Australia's ill-fated cricket series in Zimbabwe was killed off for good today when the African nation rejected an offer to play the three one-day matches at a neutral venue.
Instead Zimbabwe accused Australia of a racist bid to undermine Zimbabwe cricket and topple President Robert Mugabe, who is also the game's national patron.
Cricket Australia chief executive James Sutherland spoke overnight to Zimbabwe Cricket managing director Ozias Bvute, who left him in no doubt of his board's attitude.
"Mr Bvute made it very clear that playing the series at a neutral venue was not a possibility," a CA spokesman said.
"We can now say definitely that the series will not be happening inside or outside Zimbabwe."
Prime Minister John Howard on Sunday banned the national team from going to Zimbabwe because he did not want the world champions to be associated with the regime of "a grubby dictator".
Zimbabwe Information Minister Sikhanyiso Ndlovu said the Australian government's attitude to the tour and its recent announcement of increased funding for civic groups in Zimbabwe were part of an attempt to ostracise and unseat Mugabe.
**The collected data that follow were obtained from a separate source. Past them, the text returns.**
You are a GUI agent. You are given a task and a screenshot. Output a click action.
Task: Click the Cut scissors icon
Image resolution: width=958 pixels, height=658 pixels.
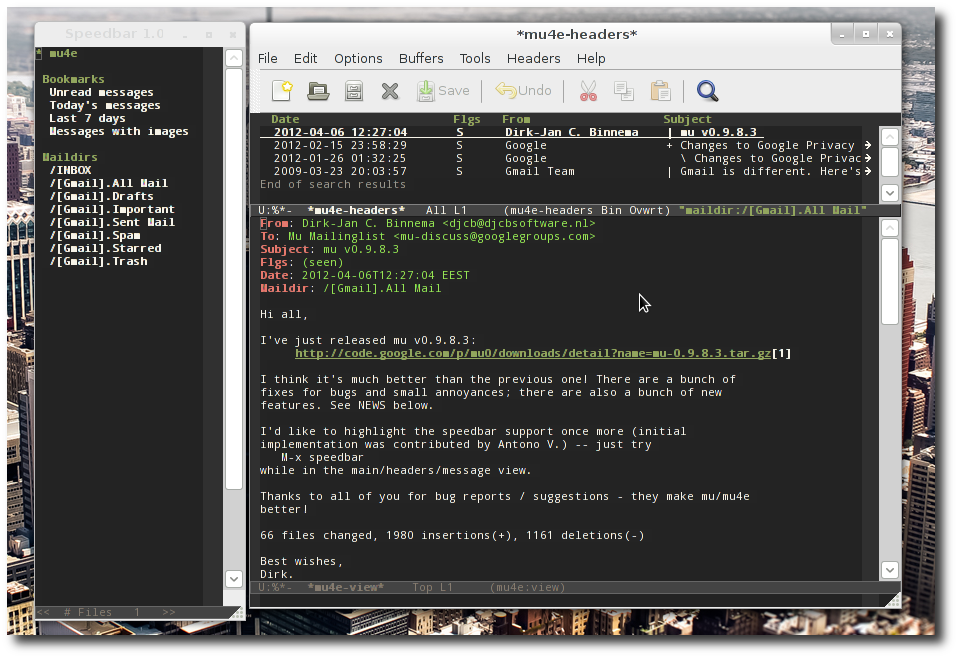(x=588, y=91)
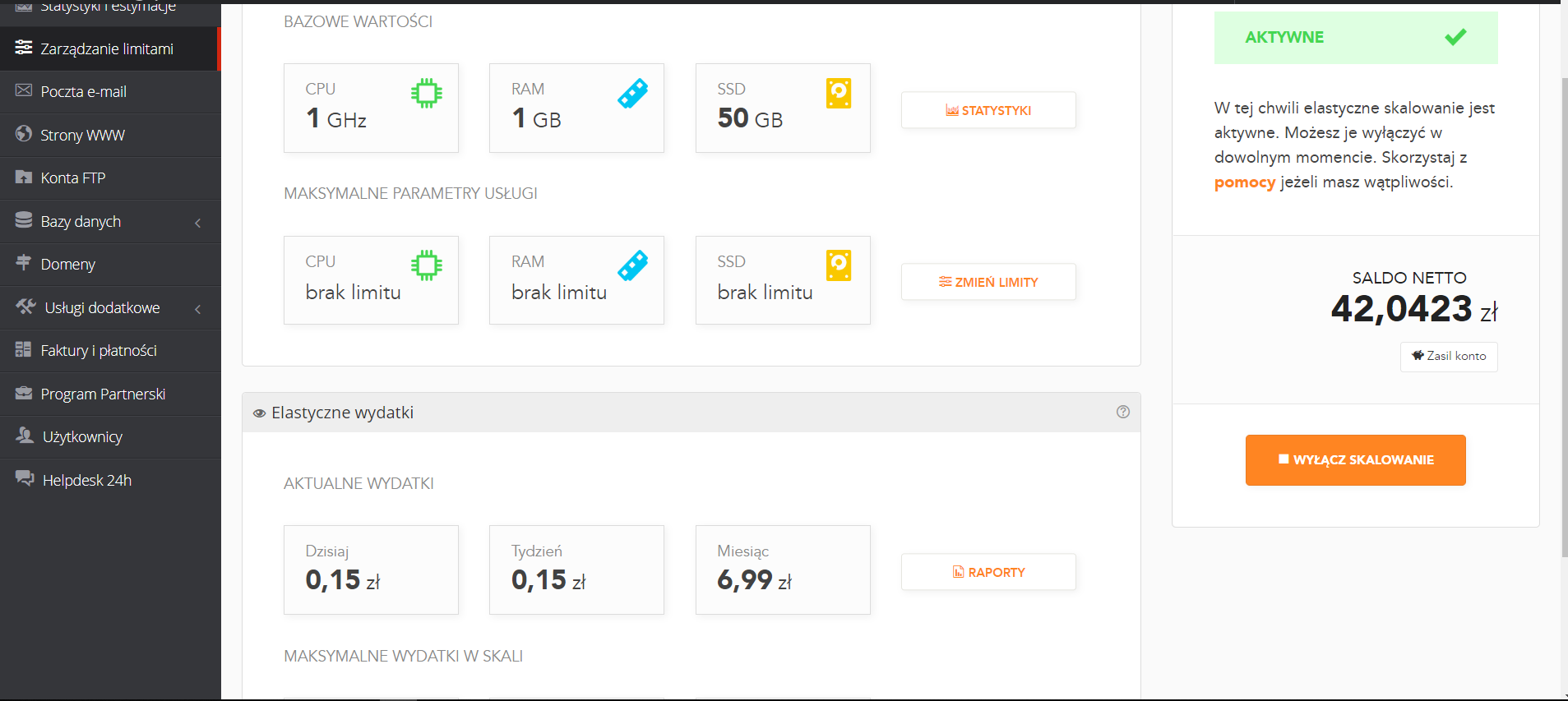The height and width of the screenshot is (701, 1568).
Task: Click the Strony WWW globe icon
Action: click(x=24, y=134)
"We have a process here for the change of government through democratic elections and not any other way," Ndlovu told reporters in Harare.
"For them to put up that money when we are heading for an election reveals their agenda, but we have a law here against foreign funding for political parties, directly or through NGOs or their embassy."
He dismissed Sutherland's proposal for a neutral venue as "wishful thinking".
"The International Cricket Council says Zimbabwe can host the Australians and any other cricket country here."
Sutherland was obliged to make the offer under its contract with the ICC's Future Tours Program.
Zimbabwe's junior information minister Bright Matonga said the Australian boycott was "a racist ploy to kill our local cricket since our cricket team is now dominated by black players as we slowly transform cricket from being an elite sport".
Australia's next international fixture will be the ICC Twenty20 World Cup in South Africa in September.
By coincidence its first game in that competition is against Zimbabwe. The match is expected to be played as scheduled.
Australia played Zimbabwe as recently as two months ago in a World Cup warm-up game in the Caribbean without incident.
Meanwhile authorities are monitoring the Australian embassy in Harare amid fears the staff and buildings could be targeted in reprisal.
The husband of Zimbabwean activist Sekai Holland warned that violence could easily erupt following the cancellation of the tour.
"Mugabe has threatened diplomats before," Jim Holland told news.com.au.
"Diplomats would be the ones that they'd be most concerned about. I'm very concerned about their safety."
The Australian Cricketers' Association said the cancellation of the series relieved its players of having to make a difficult choice.
Senior players Matthew Hayden and Adam Gilchrist had both expressed reservations about going to Zimbabwe, though Gilchrist said he would have been happy to play the three one-day matches in another country.
Captain Ricky Ponting endorsed the Australian government's boycott.